Definition and Types of Restrictive Covenants
During an employment relationship, the employee is not allowed to work for any competitor pursuant to statutory law. However, after the expiration of the notice period, the employee is no longer bound by the statutory non-compete. Therefore, it may become necessary to agree upon a post-contractual restrictive covenant with the employee.
Under German law, the freedom to include restrictive covenants in an employment agreement is limited by statutory law. According to statutory law, a post-contractual restrictive covenant is only binding if:
- the agreement is in writing (wet ink signatures) and the employee received an originally signed copy;
- the employer has a justified commercial interest in the content of the restrictive covenant;
- the justified interests of the employee are not unlawfully restricted;
- the covenant does not exceed a period of two years; and
- the employer pays a compensation for the duration of the post-contractual restrictive covenant in the amount of at least 50 % of the prior overall earnings of the employee.
If the justified scope of the post-contractual restrictive covenant is exceeded, the employee may choose whether to adhere to the legitimate part of the restrictive covenant and to be compensated or whether to ignore the restrictive covenant overall, without being compensated. Therefore, the content of restrictive covenants must be drafted very carefully.
The employer may waive the post-contractual restrictive covenant. However, the obligation to pay the necessary compensation continuous for a period of twelve months, although the employee is no longer bound by the restrictions. Only in case of a termination for cause with immediate effect, the employer will be entitled to withdraw from the restrictive covenant. Therefore, if the employer no longer has an interest in the post-contractual restrictive covenant, he should waive those rights and obligations as soon as possible.
Especially with respect to the obligation of compensation payment in the amount of 50% of the last overall remuneration, the post-contractual non-compete is expensive in Germany and should therefore only be used with respect to key employees.
Types of Restrictive Covenants
a. Non-compete clauses
Non-compete clauses can be divided into clauses, which regulate any activity of a former employee for competing companies (company-related), and clauses, which regulate the kind of activities of a former employee (activity-related).
b.

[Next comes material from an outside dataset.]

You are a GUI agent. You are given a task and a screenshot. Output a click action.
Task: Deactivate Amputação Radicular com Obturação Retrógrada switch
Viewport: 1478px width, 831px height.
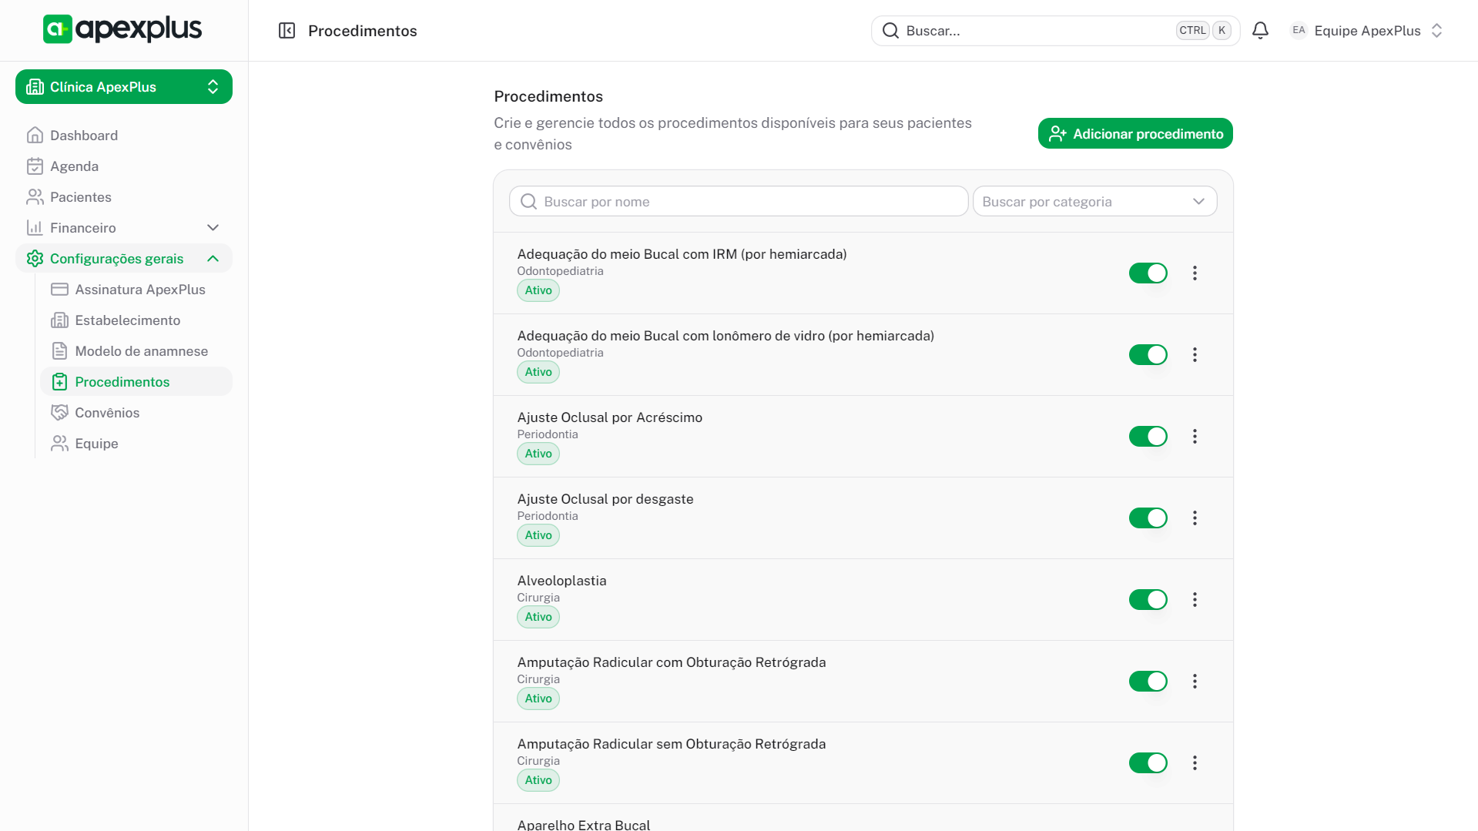coord(1148,682)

Non-solicitation of customers
Such clauses regulate that a former employee is hindered to actively pitch to and contact former customers of the employer in order to transfer the business from the former employer to him/her or a company the employee works for. Customer-related non-solicit clauses will be considered a non-compete under German law, and are therefore subject to the compensation requirement set out above.
c. Non-solicitation of employees
Such clauses regulate that a former employee is hindered to actively solicit other employees of the former employer to terminate their employment and to start working with him/her or a company the employee works for. It should be noted that these covenants (also called non-poaching covenants) do not require non-compete compensation and are therefore, far more common in Germany than actual non-compete or non-solicitation agreements with respect to customers.